# Clustering with $k$-means and Gaussian mixtures

In [1]:
%matplotlib notebook

In [2]:
import numpy as np
import matplotlib.pyplot as plt
from sklearn.datasets import make_blobs
from sklearn.preprocessing import StandardScaler
from sklearn.cluster import KMeans
from sklearn.mixture import GaussianMixture
from sklearn.metrics import silhouette_score

## Data generation

In [3]:
no_clusters = 3
no_samples = 200
X_unscaled, y = make_blobs(n_samples=no_samples,
                           n_features=2,
                           centers=no_clusters)
print('Feature shape:', X_unscaled.shape)
print('Target shape:', y.shape)

Feature shape: (200, 2)
Target shape: (200,)


In [4]:
standard_scaler = StandardScaler()
X = standard_scaler.fit_transform(X_unscaled)

In [5]:
fig, ax = plt.subplots(figsize=(5,4))
ax.scatter(X[:,0], X[:,1], c=y, alpha=0.5, edgecolors='none')
ax.set_title('generated data')
ax.set_aspect('equal', adjustable='datalim')
ax.set(xlabel='$x_1$', ylabel='$x_2$')
ax.grid(b=True, which='both', color='lightgray', linestyle='-')
ax.set_axisbelow(True)
fig.show()

<IPython.core.display.Javascript object>

## $k$-means clustering

In [6]:
max_components = 10
avg_silhouette_scores = []
for no_components in range(2, max_components+1):
    km_model = KMeans(n_clusters=no_components)
    km_model.fit(X)
    y_pred = km_model.predict(X)
    avg_silhouette_scores.append(silhouette_score(X, y_pred))

In [7]:
fig, ax = plt.subplots(figsize=(6,4))
ax.plot(np.arange(2,max_components+1), avg_silhouette_scores, marker='o', clip_on=False, zorder=3)
ax.set_title('model selection via silhouette scores')
ax.set(xlabel='no. of components', ylabel='average silhouette score', xlim=(0,max_components))
ax.grid(b=True, which='both', color='lightgray', linestyle='-')
ax.set_axisbelow(True)
fig.show()

<IPython.core.display.Javascript object>

In [8]:
no_components = np.argmax(avg_silhouette_scores) + 2
print('The model with {} clusters has been selected.'.format(no_components))

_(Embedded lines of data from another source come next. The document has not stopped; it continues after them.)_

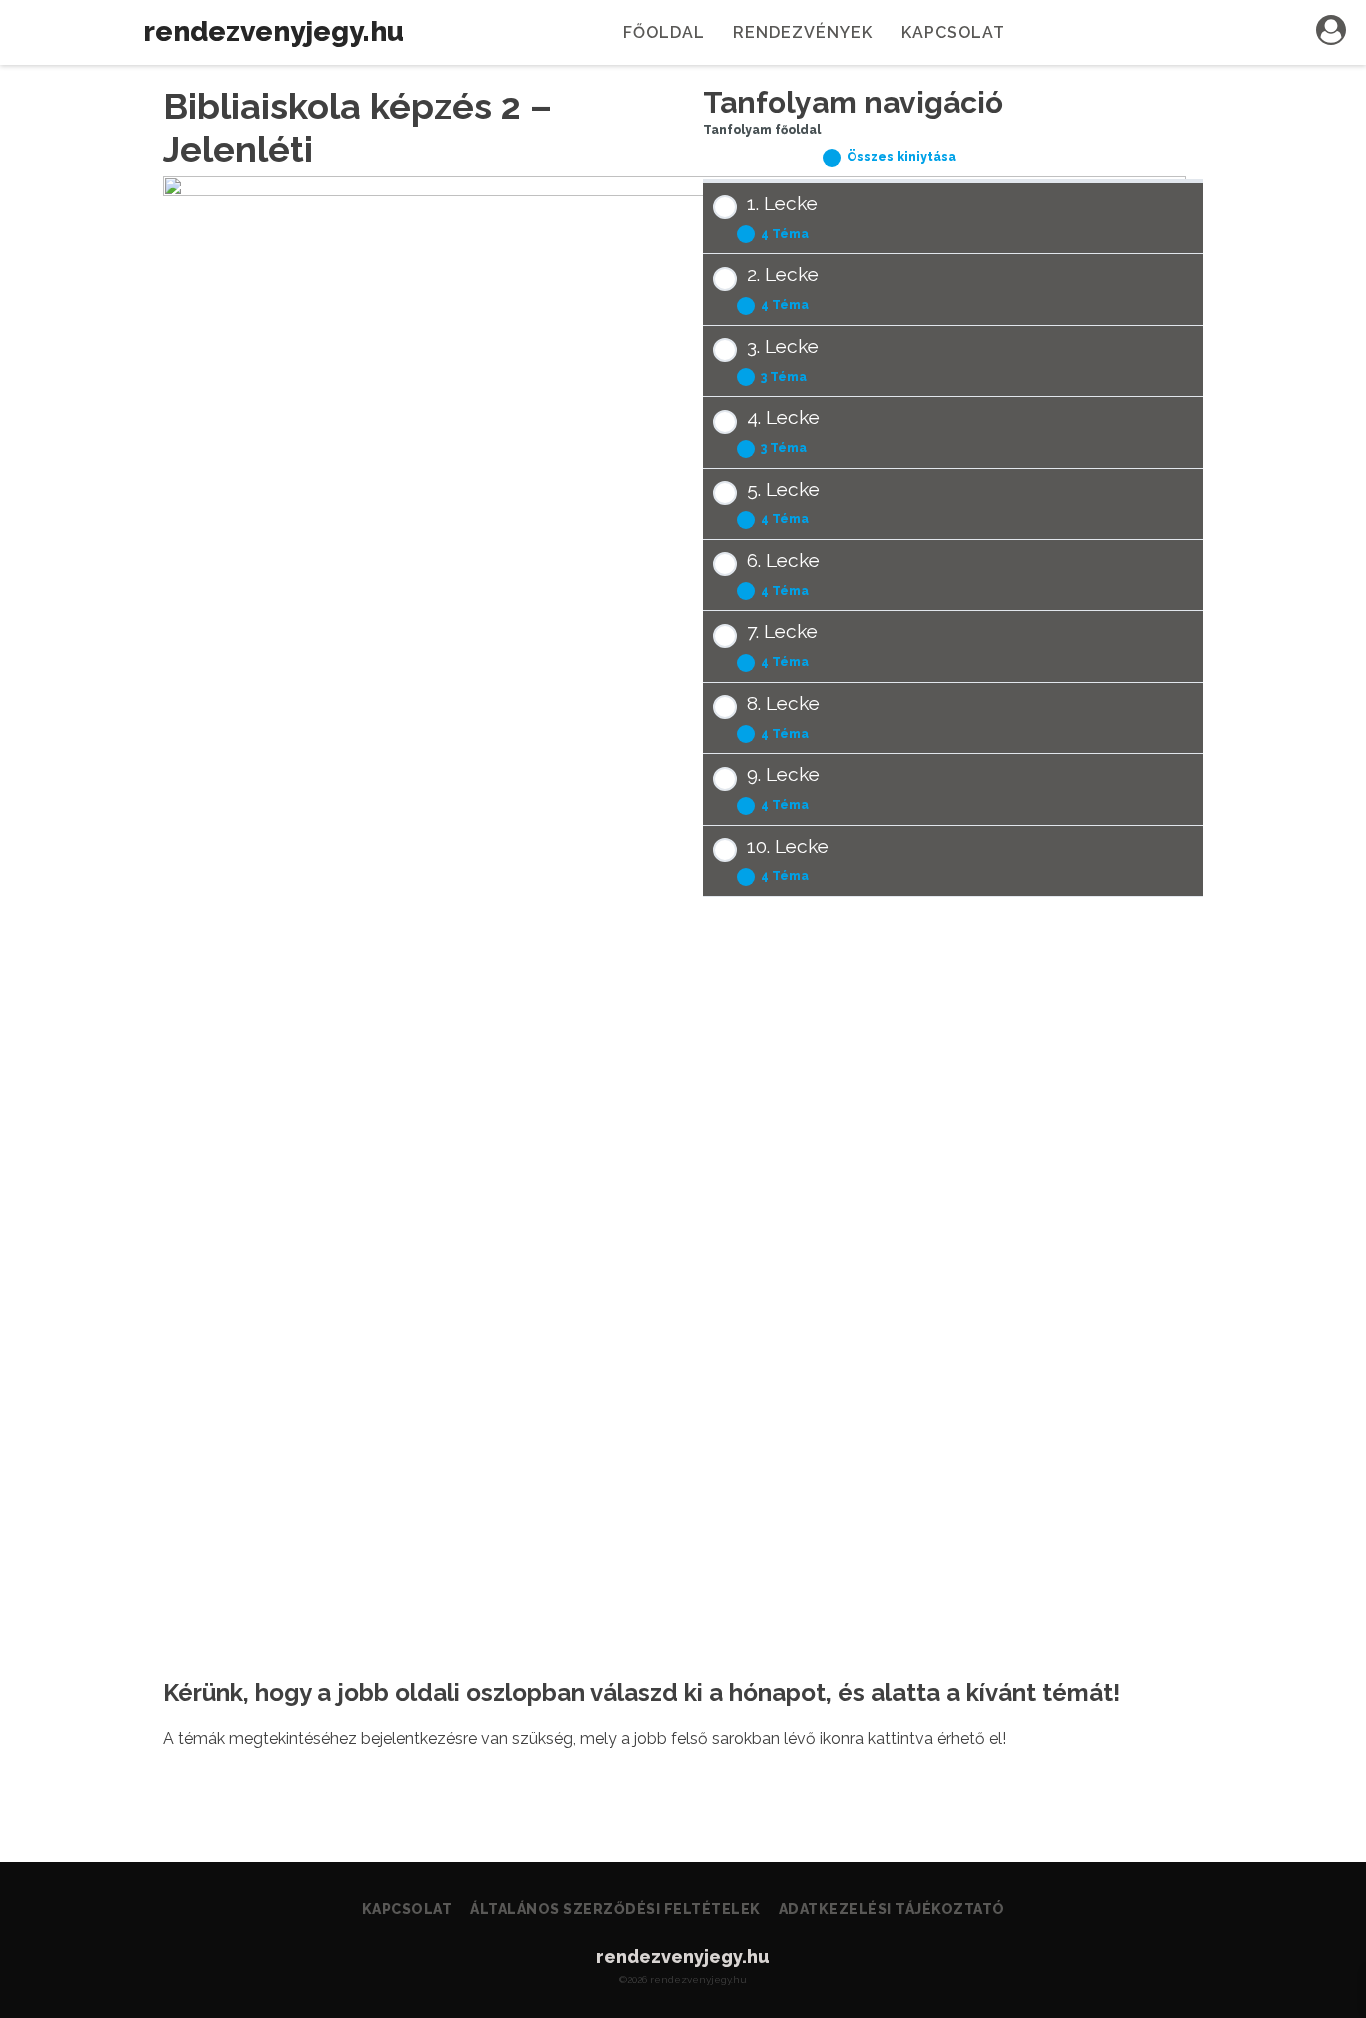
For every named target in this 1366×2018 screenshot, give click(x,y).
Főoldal (664, 32)
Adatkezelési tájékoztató (892, 1909)
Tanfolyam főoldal (762, 130)
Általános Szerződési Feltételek (615, 1909)
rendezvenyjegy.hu (273, 31)
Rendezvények (803, 32)
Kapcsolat (953, 32)
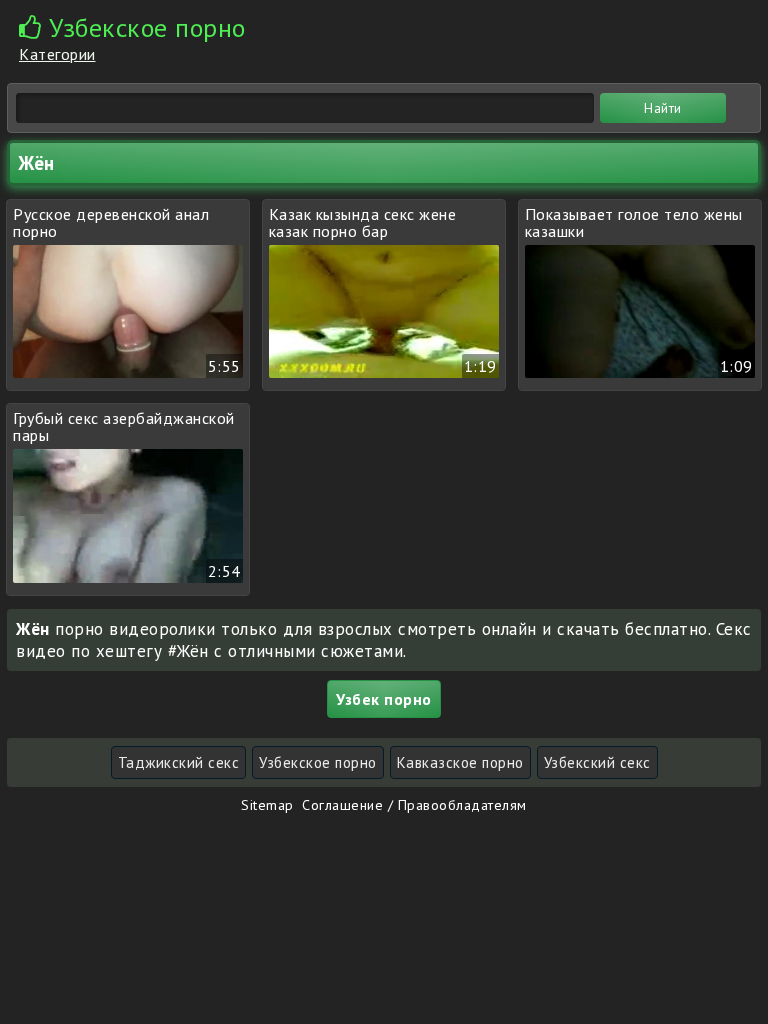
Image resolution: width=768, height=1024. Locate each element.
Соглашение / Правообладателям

The model with 3 clusters has been selected.


In [9]:
km_model = KMeans(n_clusters=no_components)
y_pred = km_model.fit_predict(X)

In [10]:
fig, ax = plt.subplots(figsize=(5,4))
ax.scatter(X[:,0], X[:,1], c=y_pred, cmap='viridis', alpha=0.5, edgecolors='none', zorder=2)
ax.scatter(km_model.cluster_centers_[:,0], km_model.cluster_centers_[:,1], s=100, c='k', marker='x', zorder=3)
ax.set_aspect('equal', adjustable='datalim')
ax.apply_aspect()
X_values, Y_values = np.meshgrid(np.linspace(*ax.get_xlim(), 1001), np.linspace(*ax.get_ylim(), 1001))
Z_values = km_model.predict(np.stack((X_values.ravel(), Y_values.ravel()), axis=1)).reshape(X_values.shape)
ax.contourf(X_values, Y_values, Z_values, cmap='viridis', alpha=0.1, zorder=1)
ax.set_title('$k$-means clustering model')
ax.set(xlabel='$x_1$', ylabel='$x_2$')
ax.grid(b=True, which='both', color='lightgray', linestyle='-')
ax.set_axisbelow(True)
fig.show()

<IPython.core.display.Javascript object>

## Gaussian mixture fitting

In [11]:
max_components = 10
aics = []
bics = []
for no_components in range(1,max_components+1):
    gm_model = GaussianMixture(n_components=no_components)
    gm_model.fit(X)
    aics.append(gm_model.aic(X))
    bics.append(gm_model.bic(X))

In [12]:
fig, ax = plt.subplots(figsize=(6,4))
ax.plot(np.arange(1,max_components+1), aics, marker='o', label='AIC', clip_on=False, zorder=3)
ax.plot(np.arange(1,max_components+1), bics, marker='o', label='BIC', clip_on=False, zorder=3)
ax.set_title('model selection via information criteria')
ax.set(xlabel='no. of components', ylabel='value', xlim=(0,max_components))
ax.legend()
ax.grid(b=True, which='both', color='lightgray', linestyle='-')
ax.set_axisbelow(True)
fig.show()

<IPython.core.display.Javascript object>

In [13]:
no_components = np.argmin(bics) + 1
print('The model with {} components has been selected.'.format(no_components))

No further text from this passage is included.